= THINGS TO DO =
1 - According to the passage on antidepressant response, which gene was significantly more active in patients who responded to citalopram or duloxetine?
2 - Repeat the passage on antidepressant response from "GPR56 is an" up to and including "and myelin repair.".
3 - Do these statements agree with the passage on antidepressant response? Answer yes or no for each, quoting the words that decide it.
(a) Placebo responders in the duloxetine study showed an increase in GPR56.
(b) One group of patients received citalopram at 10 to 60 mg a day.
(c) GPR56 was down regulated in the prefrontal cortex of people who committed suicide.

= EXTRACT PROVIDED =
###
What happens in the body when antidepressants work. An international group of researchers, led by Professor Gustavo Turecki of McGill University and the Douglas Mental Health University Institute, examined changes in the activity of genes (measured using mRNA) in the blood in over 400 patients who were being treated with antidepressants.
They identified one gene that was significantly more active in patients who had an antidepressant response to either citalopram or duloxetine. The gene is known as ADGRG1 and the gene product (a G receptor protein) is known as GPR56.
GPR56 is an adhesion G protein-coupled receptors (adhesion GPCRs) and has many roles in cell guidance and cell adhesion as shown by its roles in tumour inhibition and neuron development. In addition, GPR56 is associated with several processes implicated in depression, including neurogenesis, development of oligodendrocytes, progenitor cell migration, and myelin repair.
The researchers examined GPR56 regulation in three groups of patients treated for depression. A group of patients treated with duloxetine 60 mg a day, a group of patients treated with citalopram 10 to 60 mg a day, and a group of patients treated in a naturalistic way with a number of antidepressants. In all three groups of patients GPR56 increased in a way that clearly distinguished treatment responders and nonresponders. In the initial study of duloxetine patients the researchers were able to show that placebo responders did not show an increase in GPR56, so the increased production of GPR56 was not a marker for depression improvement in general, but a specific marker for the effectiveness of antidepressant medications.
The researchers also showed that GPR56 was down regulated in an animal model of uncontrolled stress and in the prefrontal cortex of people who committed suicide.
###
= DATA =
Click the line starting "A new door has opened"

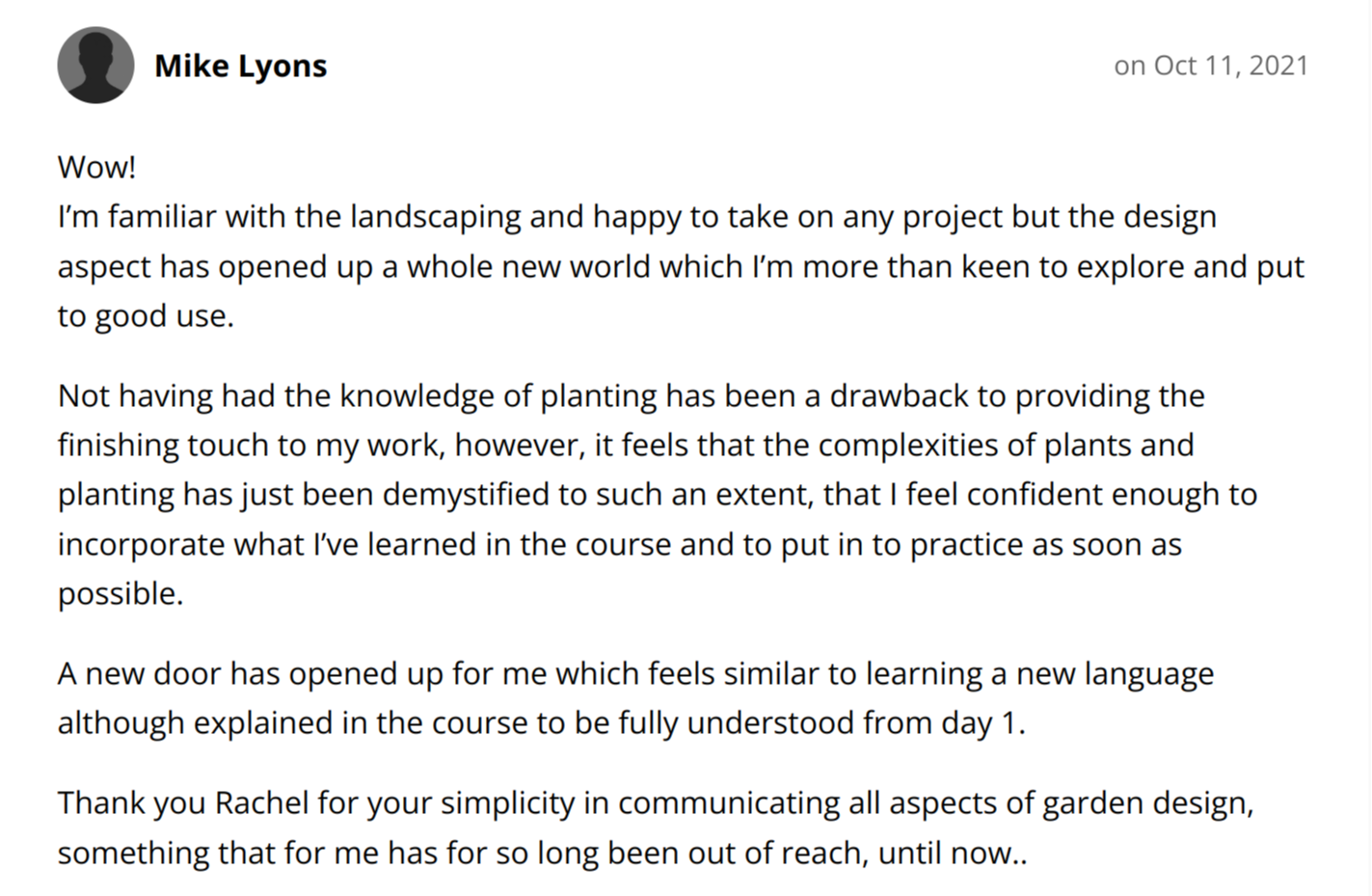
###
= ANSWERS FOR THE TASKS =
1 - ADGRG1

2 -
GPR56 is an adhesion G protein-coupled receptors (adhesion GPCRs) and has many roles in cell guidance and cell adhesion as shown by its roles in tumour inhibition and neuron development. In addition, GPR56 is associated with several processes implicated in depression, including neurogenesis, development of oligodendrocytes, progenitor cell migration, and myelin repair.

3 -
(a) No: "placebo responders did not show an increase in GPR56"
(b) Yes: "a group of patients treated with citalopram 10 to 60 mg a day"
(c) Yes: "GPR56 was down regulated in an animal model of uncontrolled stress and in the prefrontal cortex of people who committed suicide"